▶ _EXERCISE REQUIREMENTS_: In the passage about Tiga, how fast does Tiga commit a transaction in the best case?

▶ _PROVIDED PASSAGE_:
========

This is essentially the Deadline-Ordered Multicast (DOM) idea from the Nezha paper. Figures 1–2 in the paper show the contrast with Tapir. Tapir commits optimistically and fails when transactions arrive in different orders at different regions. Tiga fixes this by giving both transactions predetermined timestamps: all servers delay execution until their clocks reach those timestamps, ensuring consistent order.
Tiga also merges consensus and concurrency control into a single timestamp-based protocol. I think the "Unanimous 2PC: Fault-tolerant Distributed Transactions Can be Fast and Simple" is a very relevant protocol to compare with here, but unfortunately, Tiga fails to cite U2PC.
Algorithm in a Nutshell
In the best case (steps 1-3), Tiga commits a transaction in 1-WRTT, essentially by predicting the correct global order instead of discovering it. If the prediction falters, steps 4-6 reconcile timestamps and logs, recovering correctness at the cost of another half to one full round trip.

========

▶ _DATA PROVIDED_:
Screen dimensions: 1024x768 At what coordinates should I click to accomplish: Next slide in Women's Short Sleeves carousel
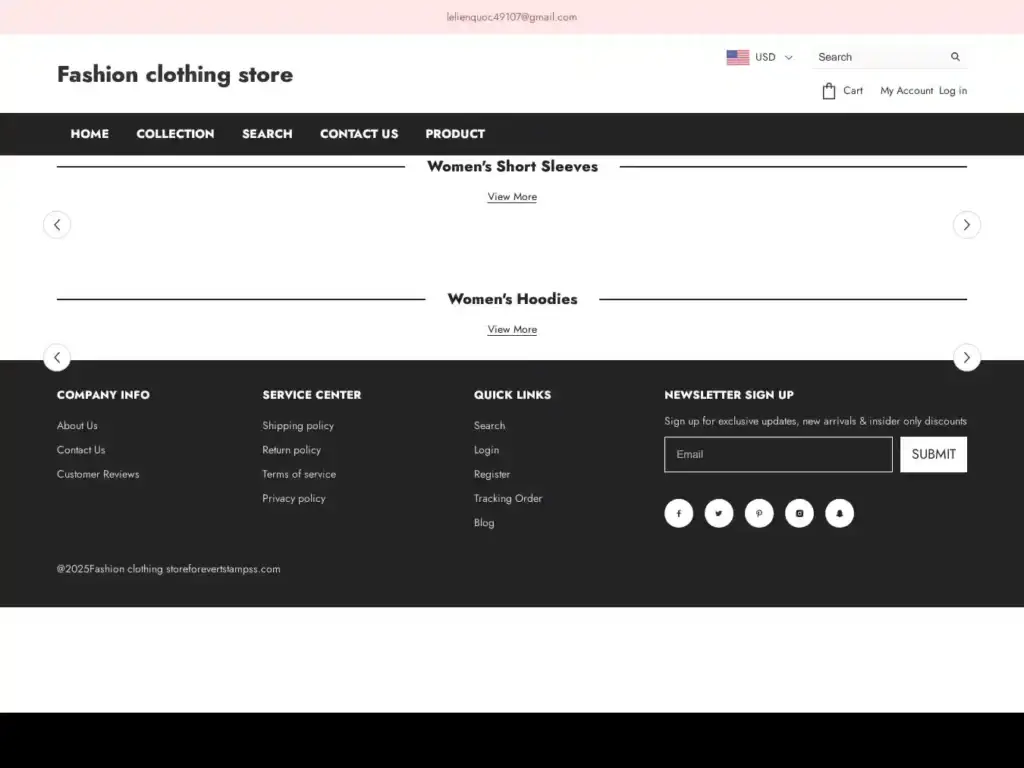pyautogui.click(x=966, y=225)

========

▶ _TASK RESULT_: In 1-WRTT, using steps 1-3.